European privacy watchdogs gave a damning verdict Wednesday (14 April) of the Privacy Shield, the draft deal for data transfers from the EU to the US, and warned the European Commission to shore up gaps in the new agreement on national security agencies.
National data protection authorities from EU countries said they see a “significant need for clarification” on exceptions in the agreement that allow US intelligence authorities to collect data in bulk.
The group also criticised the several new methods for people to file complaints about the security of their data once it has been transferred to the US.
“There are too many avenues for the end user to find the right interlocutor to go to,” said Isabelle Falque-Pierrotin, president of the group of privacy watchdogs and chief of the French authority CNIL. She added that the various options for presenting a privacy complaint are “too complex”.
At the end of February the European Commission published several written pledges between EU and US officials for a new data transfer agreement to replace the now infamous Safe Harbour agreement, which was ruled invalid by the European Court of Justice (ECJ) last October.
The privacy watchdogs’ opinion on Privacy Shield is not binding, but the Commission and member states will be under pressure to listen to the group’s complaints. National data protection authorities can suspend international data transfers and legislation in some countries allows them to bring the agreement to the ECJ.
But a group of representatives from EU member states does get to hold a binding vote on the agreement.
Commission officials want the Privacy Shield fully approved by June.
In a statement on Wednesday, EU Justice Commissioner Vera Jourova said the representatives from member states will decide on the deal in May.
One national representative who is taking part in the discussions said they were not informed that a date for the vote had been set. The group met for the first time last Thursday (7 April) and was notified this afternoon that its next meetings will take place on 29 April and 19 May.
Falque-Pierrotin declined to say whether the June deadline is realistic, given that member states can still demand changes in the agreement.
“Will it be June? September? We don’t know,” she said.
The watchdogs said that binding corporate rules and model contract clauses, the alternative legal tools that many companies switched to after Safe Harbour was knocked down in court, will remain valid for the time being.
But the group criticised the new ‘ombudsperson’ that will work out of the US Department of State to review privacy complaints.
“We don’t have enough security guarantees on the status of the Ombudsperson and on the effective powers on this Ombudsperson in order to be sure that this really is an independent authority,” Falque-Pierrotin said.
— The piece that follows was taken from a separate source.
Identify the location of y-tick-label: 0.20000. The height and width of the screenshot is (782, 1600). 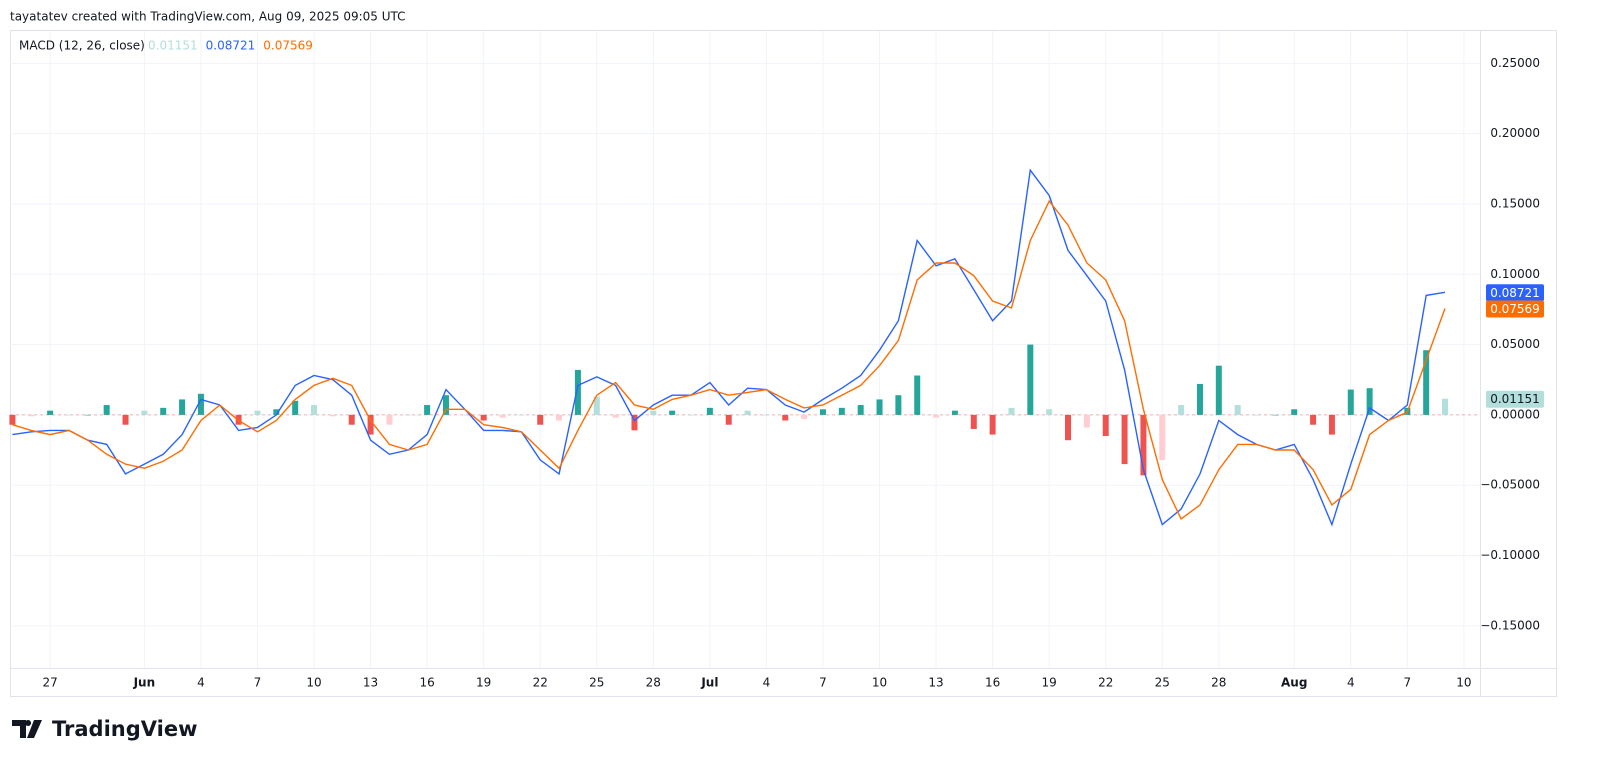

The group of watchdogs wants there to be clearer rules on what defines terrorism, espionage and cybersecurity, three of the six exceptions that warrant US authorities’ bulk collection of personal data.
Falque-Pierrotin said that the group acknowledges the “growing tendency to collect ever more data on a massive and indiscriminate scale in light of the fight against terrorism.”
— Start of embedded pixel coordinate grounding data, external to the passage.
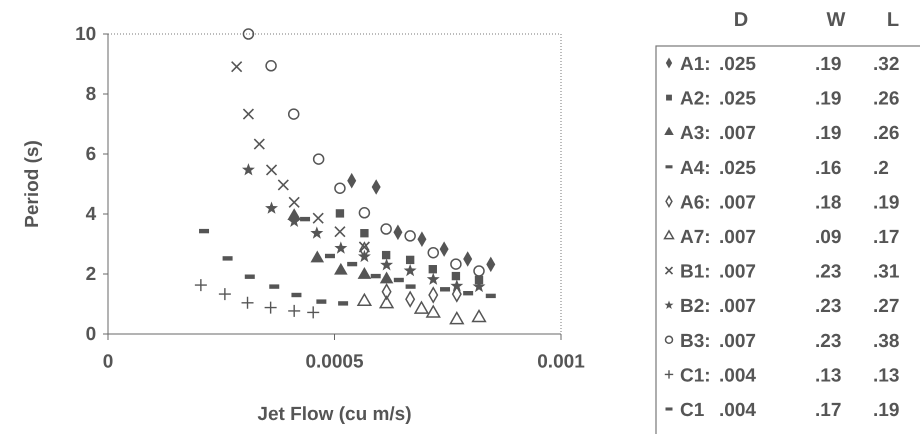 The image size is (920, 434). I want to click on text: .09, so click(828, 238).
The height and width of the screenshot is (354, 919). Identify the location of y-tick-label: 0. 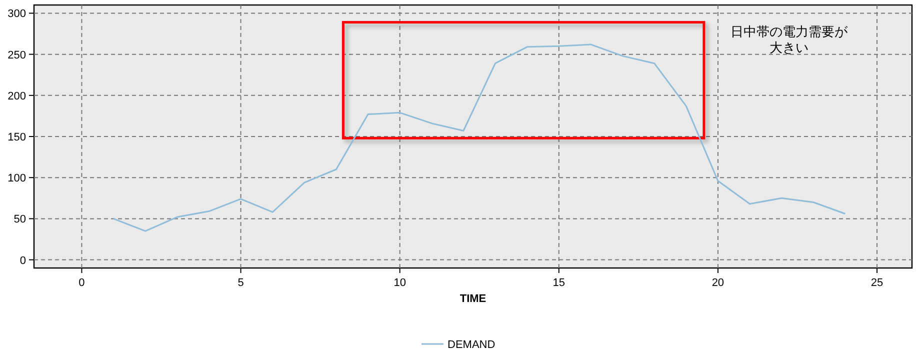
(23, 260).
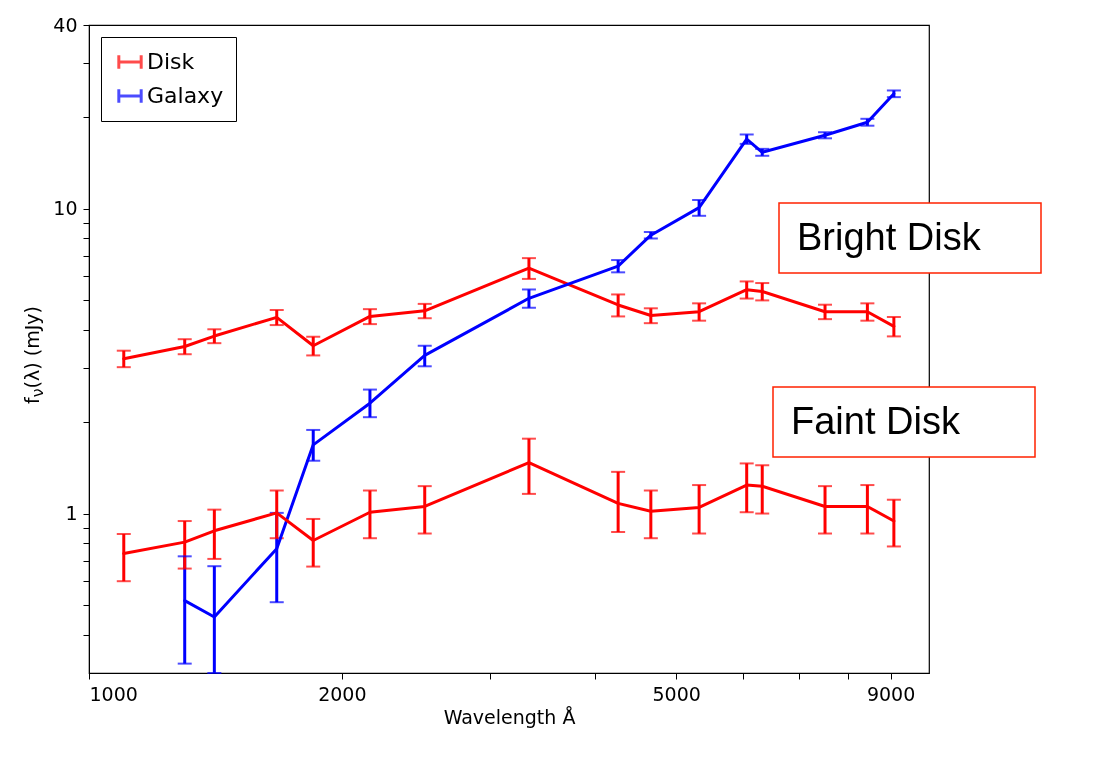  Describe the element at coordinates (114, 694) in the screenshot. I see `x-tick-label: 1000` at that location.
But they want US and EU authorities to clearly outline when they’ll collect data relating to terrorism cases.
One official from the Dutch data protection authority’s office said those exceptions are “still very broadly defined and can’t count as targeted data collection. For us it’s still indiscriminate and massive data collection,” he said. “That’s not very specific.”
A senior US government official said during a visit to Brussels last month,“I think most people have an understanding of what terrorism is. Most people have an understanding of what is necessary for cybersecurity”.
Falque-Pierrotin balked at that claim.
“When you infringe data protection for legitimate purposes there needs to be a very clear legal framework,” she told euractiv.com today.
Jourova said in a statement that the watchdogs’ opinion contains “a number of useful recommendations and the Commission will work to swiftly include them in its final decision.”
But one national representative in the negotiating group that will vote on Privacy Shield said getting a clearer definition of when US authorities can access data to prevent terrorism would mean renegotiating the entire agreement.
“These were not questions of form but questions of substance. Any question of substance requires going back to the drawing board,” the official said.
The group is eager to approve the deal as soon as possible, but today’s reaction from the data protection authorities could prod the group of national representatives to ask for more changes.
Several data protection authorities said they expect the Commission may dismiss their demands and rush to get Privacy Shield approved to avoid renegotiating the entire agreement with US officials.
Companies are worried that the agreement may be delayed for months if the Commission demands US negotiators address all of the privacy watchdogs’ concerns. They argue that would keep them in legal limbo.
Wim Nauwelaerts, managing partner at law firm Hunton & Williams in Brussels said the group’s opinion is “basically sending the European Commission back to the drawing board on essential elements of the Privacy Shield.”
“The US authorities will probably not be keen to re-open negotiations on those elements. Even if they do, it looks unlikely that the Shield will be up and running early June, as initially projected by the Commission,” Nauwelaerts added.